Plans to locate a municipal waste incinerator on the Poolbeg peninsula in Dublin received a further blow yesterday as MEPs indicated they were against the site selected by Dublin City Council.
The EU's Petitions Committee met Minister for the Environment John Gormley, city council officials and residents opposing the incinerator and visited the proposed site.
The delegation, which included Irish MEPs Proinsias De Rossa, Kathy Sinnott and Mairéad McGuinness, are investigating whether EU environmental legislation was breached during the site selection process.
The investigation was initiated by an appeal to the committee by Fianna Fáil TD Chris Andrews on behalf of local group Combined Residents Against Incineration (CRAI), which claims the site was selected on the basis of inaccurate information.
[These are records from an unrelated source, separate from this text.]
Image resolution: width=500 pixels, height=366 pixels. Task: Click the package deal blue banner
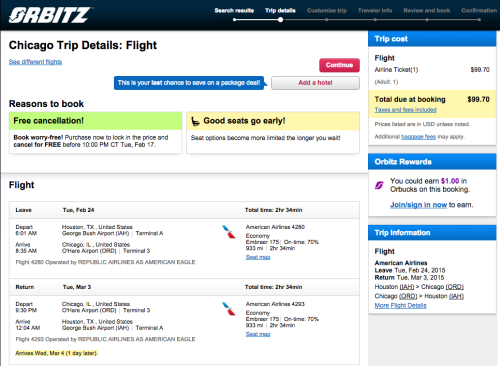click(x=189, y=83)
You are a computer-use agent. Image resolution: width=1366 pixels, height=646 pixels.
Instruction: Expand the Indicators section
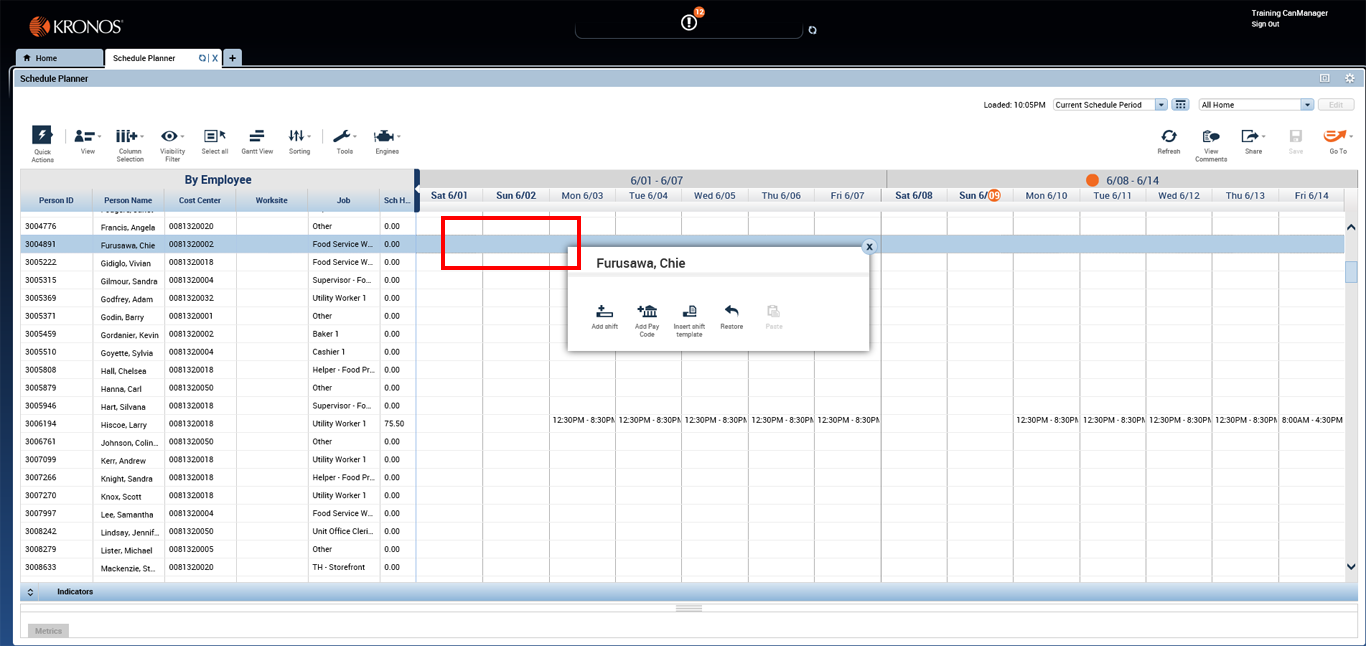tap(29, 591)
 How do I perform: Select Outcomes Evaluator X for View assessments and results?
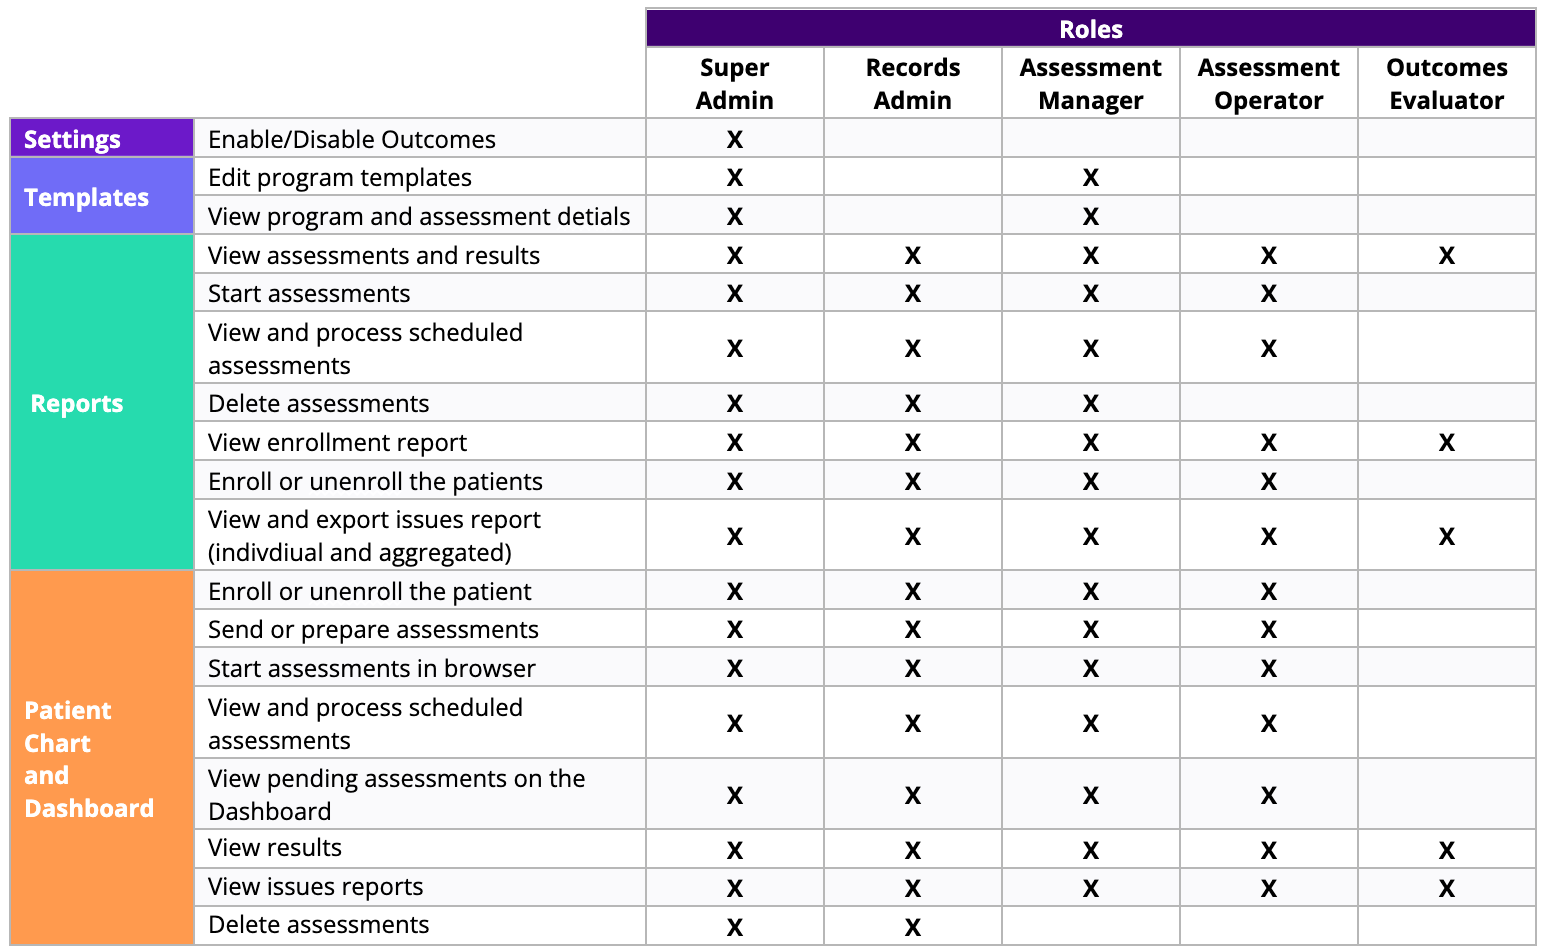[1446, 256]
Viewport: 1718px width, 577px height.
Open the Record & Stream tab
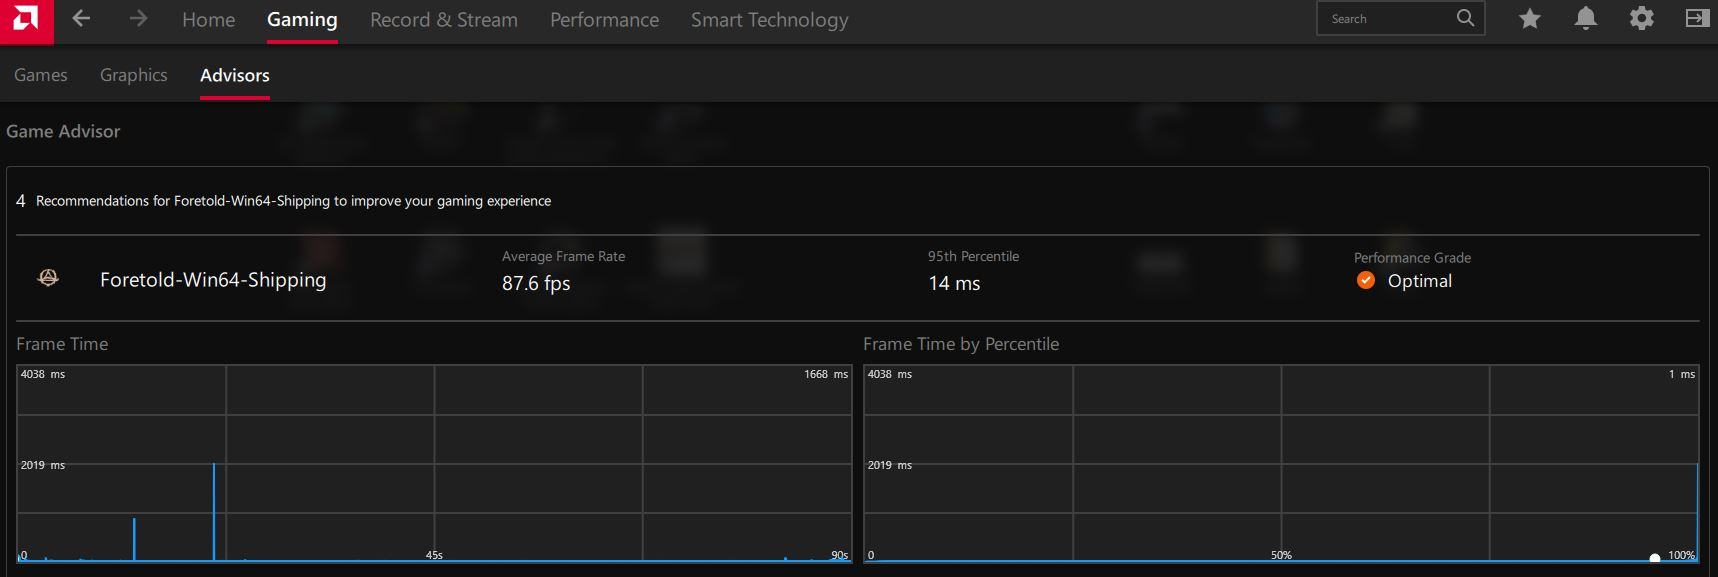pyautogui.click(x=444, y=20)
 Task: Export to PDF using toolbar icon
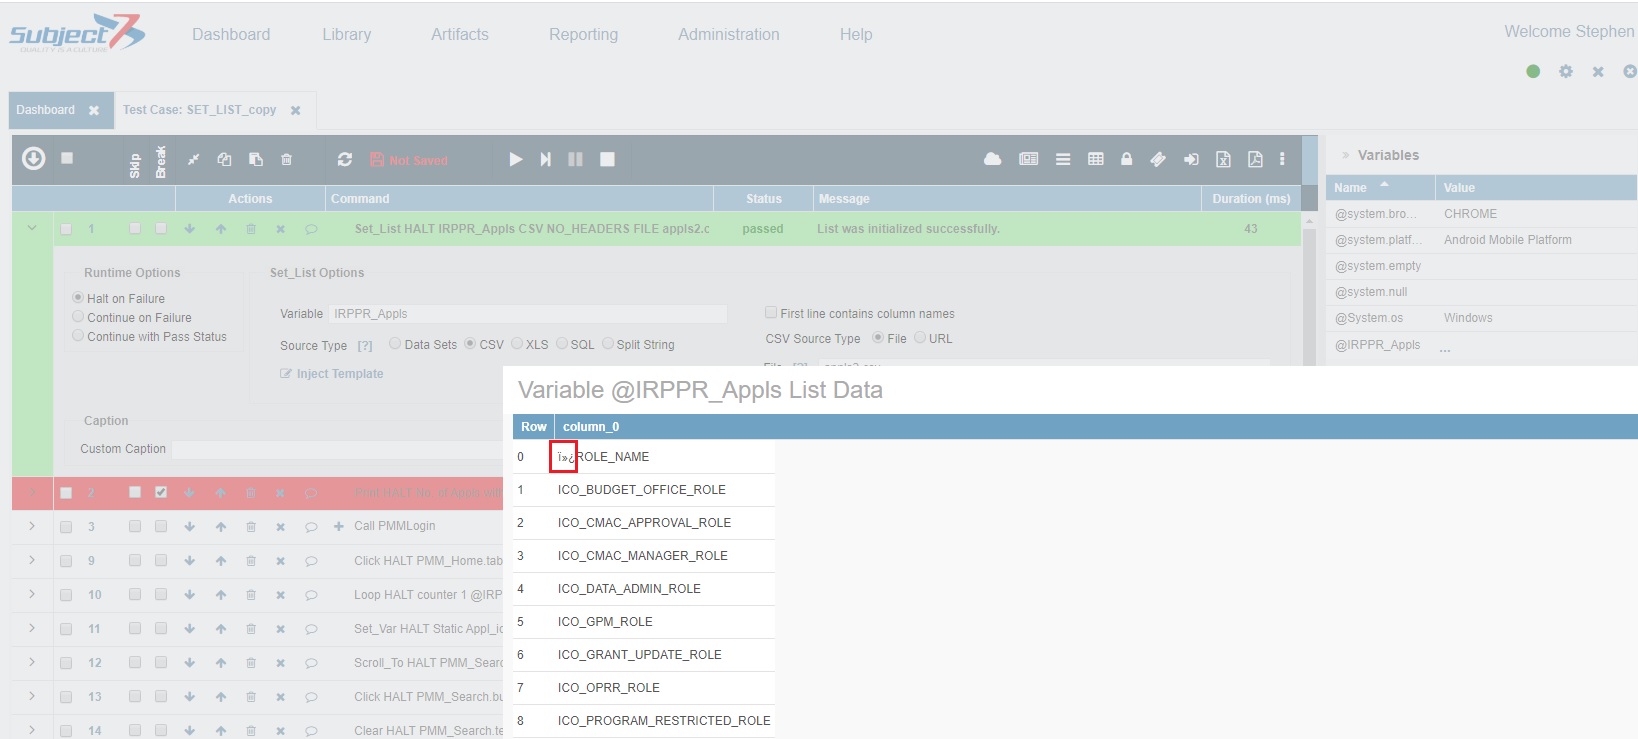(x=1255, y=159)
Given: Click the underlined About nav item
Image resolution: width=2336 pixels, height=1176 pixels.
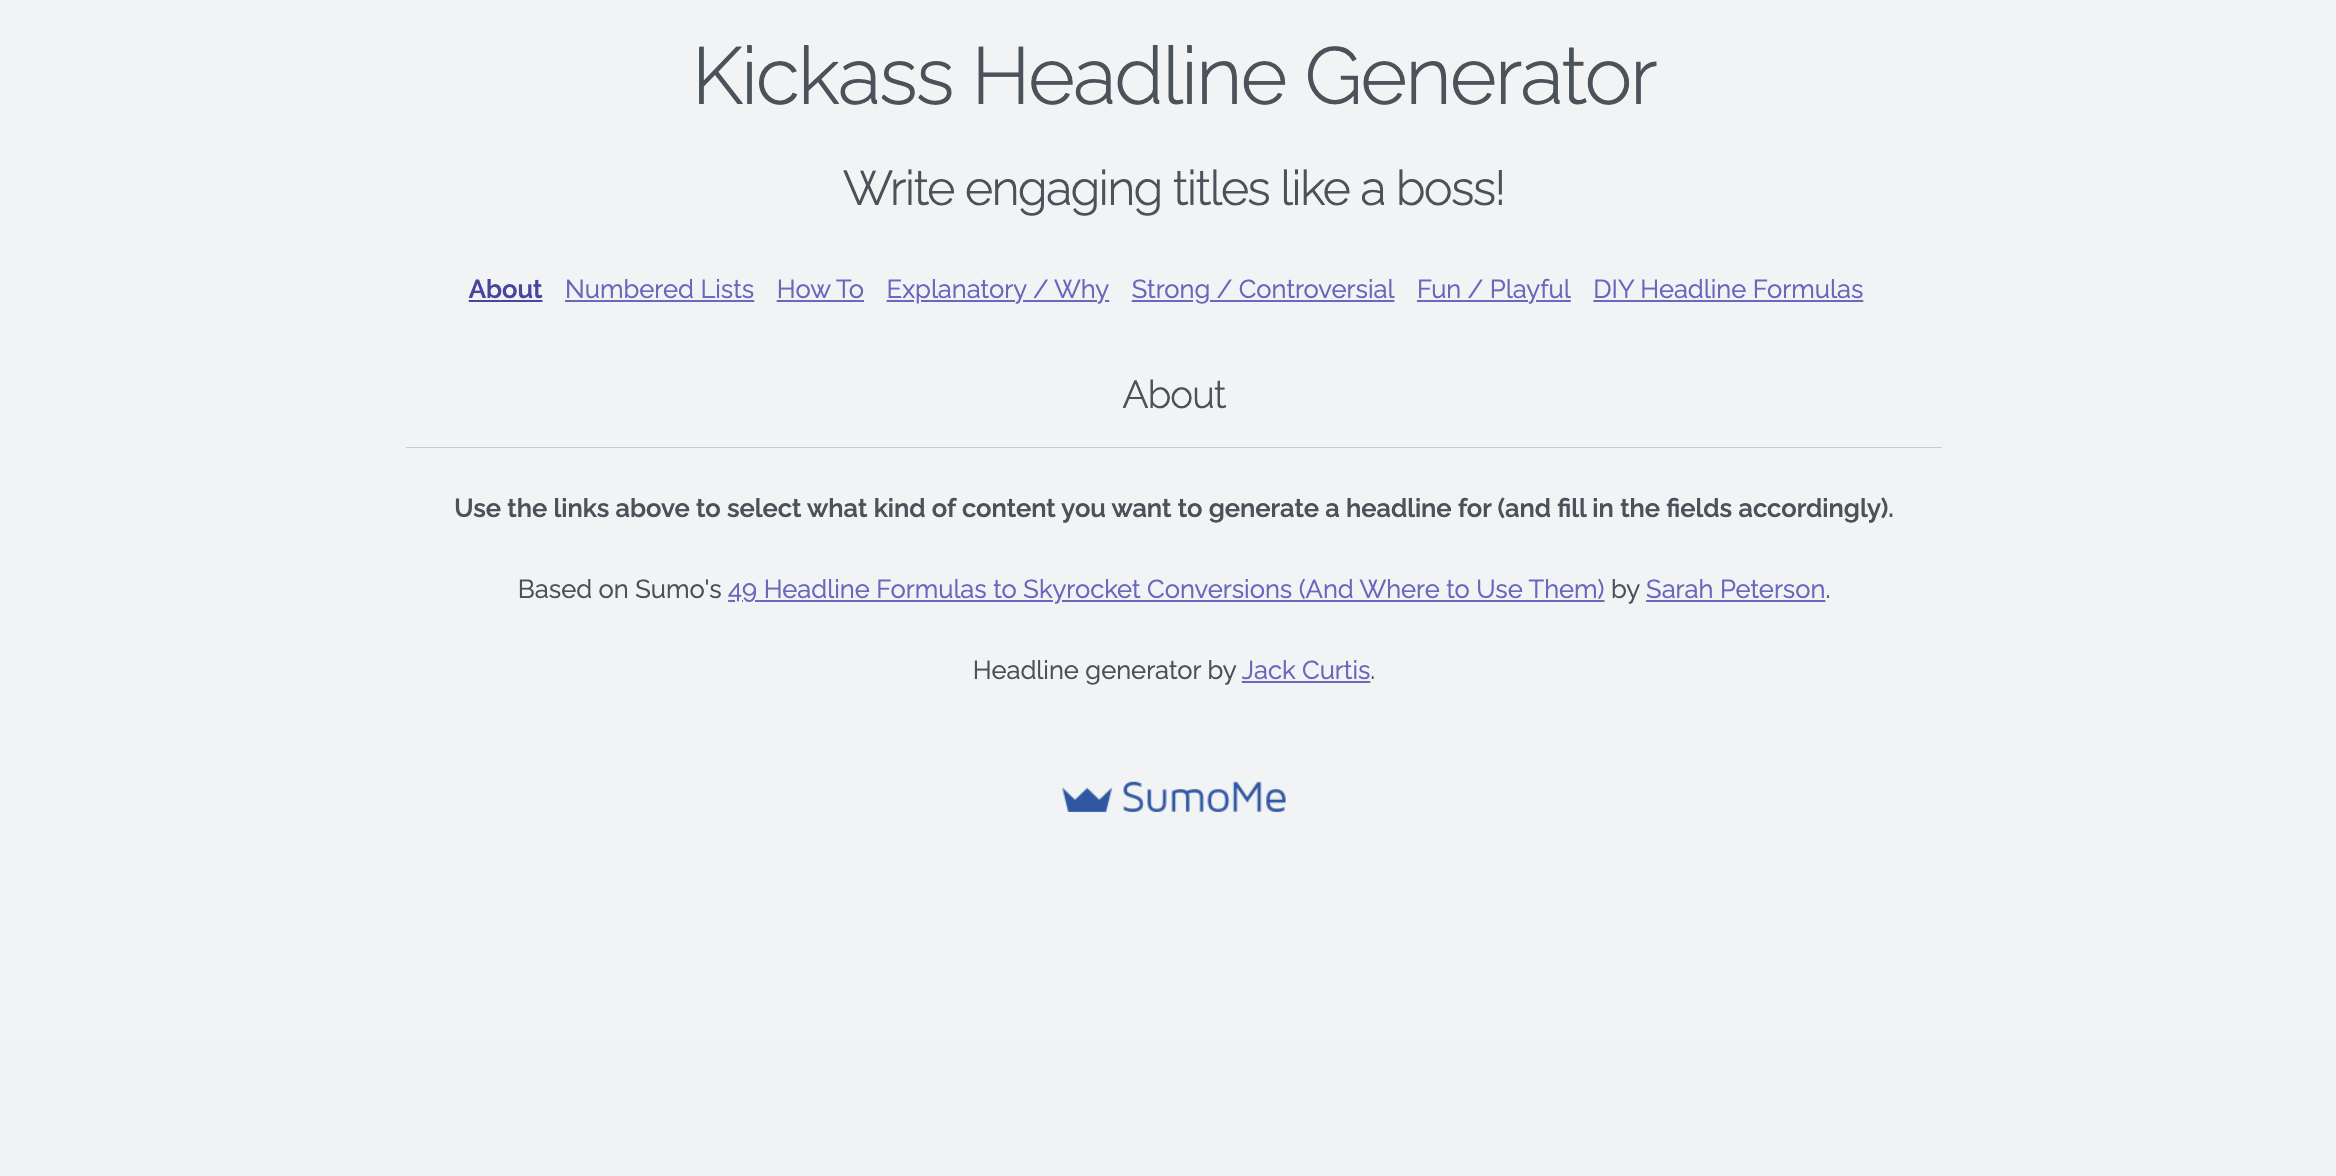Looking at the screenshot, I should (x=505, y=288).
Mr Gormley said he was precluded from commenting on the proposed incinerator at present because it is the subject of a live planning application to An Bord Pleanála. However, Mr Gormley had, prior to the general election, appealed to the planning board against the project and has long been one of the strongest opponents of the incinerator.
The committee is due to make its recommendation to the EU Commission in September. The recommendation will also be forwarded to the Government. If it is determined that EU regulations have been broken, the commission can issue infringement proceedings, including an order to restart the site selection process.
Meanwhile, contaminated drinking water in Connemara and the environmental impact of the Corrib gas project were among issues raised at the EU Petitions Committee public meeting in the Ardilaun Hotel in Galway last night.
The meeting heard that over 1,300 people in Carraroe, Connemara, have been boiling or buying drinking water for over two decades. This is due to continued sewage contamination of the public supply.
Galway County Council has plans to upgrade sewage treatment, following a 2002 European Court of Justice ruling which found it to be in breach of the drinking water directive. However, the environmental impact statement for the upgrade has had to be re-advertised, due to a flaw in the tender.